Visiting graves during Qingming is a time-honored tradition in China, and not going is a sign of disrespect to the departed. That’s why some people hire others to do it for them.
More than 20 online stores are offering tomb-sweeping packages, but little interest has been shown so far.
By paying 500 yuan ($80), customers can hire someone to kowtow, mourn, weep and clean the gravesite, as well as offer sacrifices and flowers for the deceased.
The owner of one such shop said professional mourners are required to bow three times and give eulogies to the deceased.
“Professional mourners should wear mourning suits,” said the shop owner, adding that services like kowtowing and sobbing require extra fees.
Unsurprisingly this practice has drawn flack for being a shameful way to put a commercial face on a sacred festival. Heck, it makes those dancing Christmas trees at the mall seem like the manger scene from the Bible.

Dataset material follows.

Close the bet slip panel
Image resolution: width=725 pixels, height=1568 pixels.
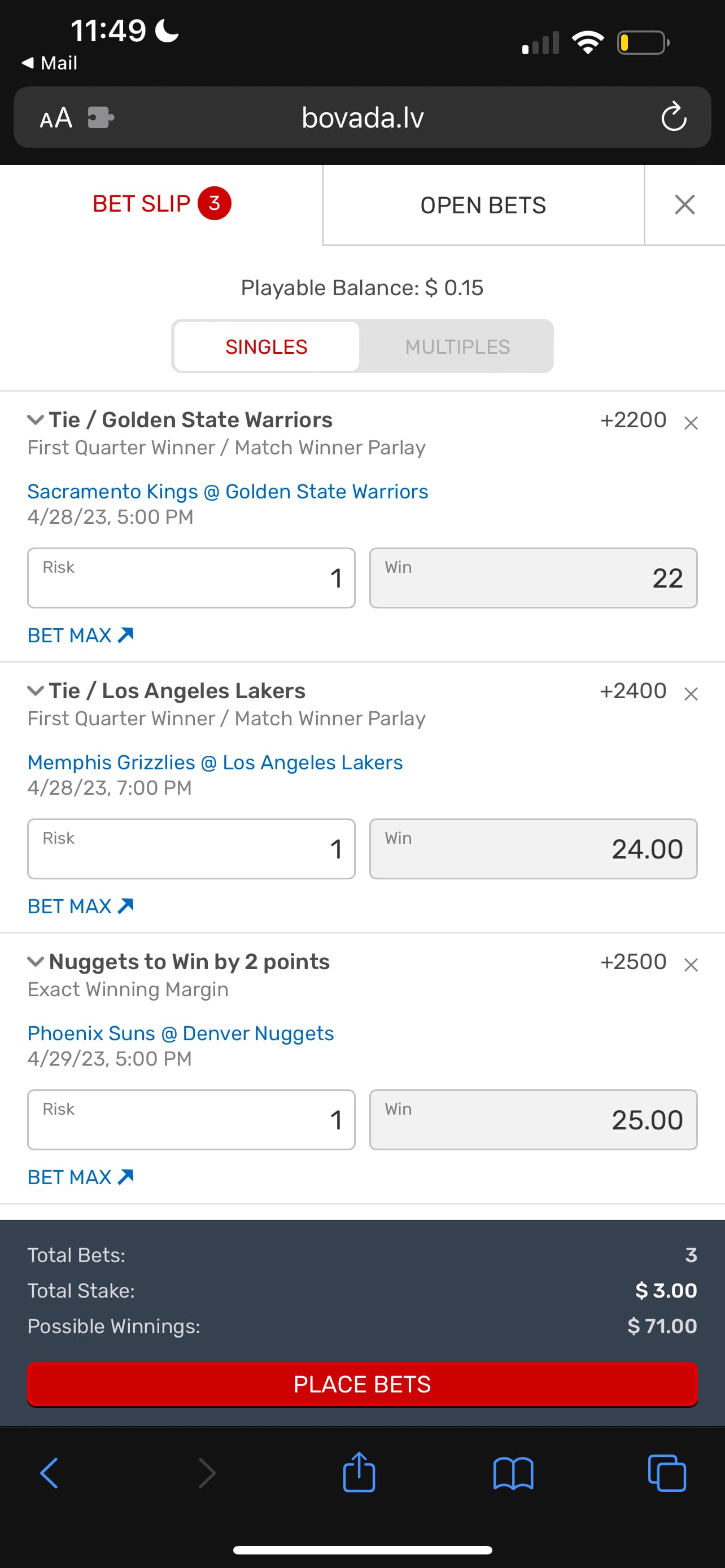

Still, professional mourners or moirologists have been utilized throughout history, notably in Europe and the Middle East during the Middle Ages. People still practice moirology in parts of the world, though it’s largely disappeared from Western Culture (we’d hate to see a “screamo” band caterwauling at some celebrity funeral). In fact, some rural Chinese still hire mourners to perform pre-burial rituals.
However, in this day and age, it seems a bit hokey and in poor taste (even if you’re Kim Jong Il).